L’allarme è già stato lanciato: il 75 per cento del suolo sul pianeta è fortemente degradato ed entro il 2050 la percentuale potrebbe raggiungere il 95 per cento costringendo 4 miliardi di persone a vivere in terre prive d’acqua. I dati emergono dal primo rapporto mondiale sul degrado del suolo condotto da Ipbes, la “piattaforma intergovernativa scientifico-politica sulla biodiversità e i servizi ecosistemici” avviata nel 2012 dall’Unep, il programma delle Nazioni Unite per l’ambiente. Un fenomeno preoccupante di cui dobbiamo tener conto anche (e non soltanto) nel giorno in cui si celebra la Giornata mondiale della Terra (Earth day) istituita il 22 aprile 1970 proprio per evidenziare l’importanza delle risorse naturali alla base della sopravvivenza sul pianeta.

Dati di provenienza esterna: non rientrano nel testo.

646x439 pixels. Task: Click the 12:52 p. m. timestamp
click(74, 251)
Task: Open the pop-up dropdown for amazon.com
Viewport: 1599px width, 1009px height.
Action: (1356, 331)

“Le cause sono ovviamente tutte da ricercare nell’attività antropica dove l’uomo crea e distrugge allo stesso tempo” dichiara Francesco Peduto, Presidente del Consiglio Nazionale dei Geologi. “Ormai le criticità riguardano ampie fasce della superficie terrestre, caratterizzata da una gestione non sostenibile che, in alcuni casi, ha raggiunto dei punti di non ritorno. Non a caso, l’obiettivo 15 dell’Agenda 2030 dell’Onu è quello di proteggere, ripristinare e favorire un uso sostenibile dell’ecosistema terrestre” conclude il Presidente CNG.

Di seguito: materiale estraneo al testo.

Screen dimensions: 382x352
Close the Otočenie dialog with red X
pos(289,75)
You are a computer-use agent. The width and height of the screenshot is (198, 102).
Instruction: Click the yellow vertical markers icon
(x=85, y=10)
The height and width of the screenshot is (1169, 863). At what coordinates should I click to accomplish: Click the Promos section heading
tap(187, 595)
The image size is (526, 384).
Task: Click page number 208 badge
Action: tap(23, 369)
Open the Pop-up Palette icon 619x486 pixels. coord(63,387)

Ad aumentare significativamente il ritmo di erosione del suolo è la deforestazione che è responsabile del rilascio di gran parte delle emissioni di gas a effetto serra nell’atmosfera. La distruzione delle foreste da parte dell’uomo avrebbe molteplici conseguenze negative: innanzitutto una drastica riduzione di assorbimento di anidride carbonica; repentini e continui cambiamenti climatici; una perdita della biodiversità ed estinzione di numerose specie vegetali e animali oltre che un considerevole aumento dei rischi idrogeologici.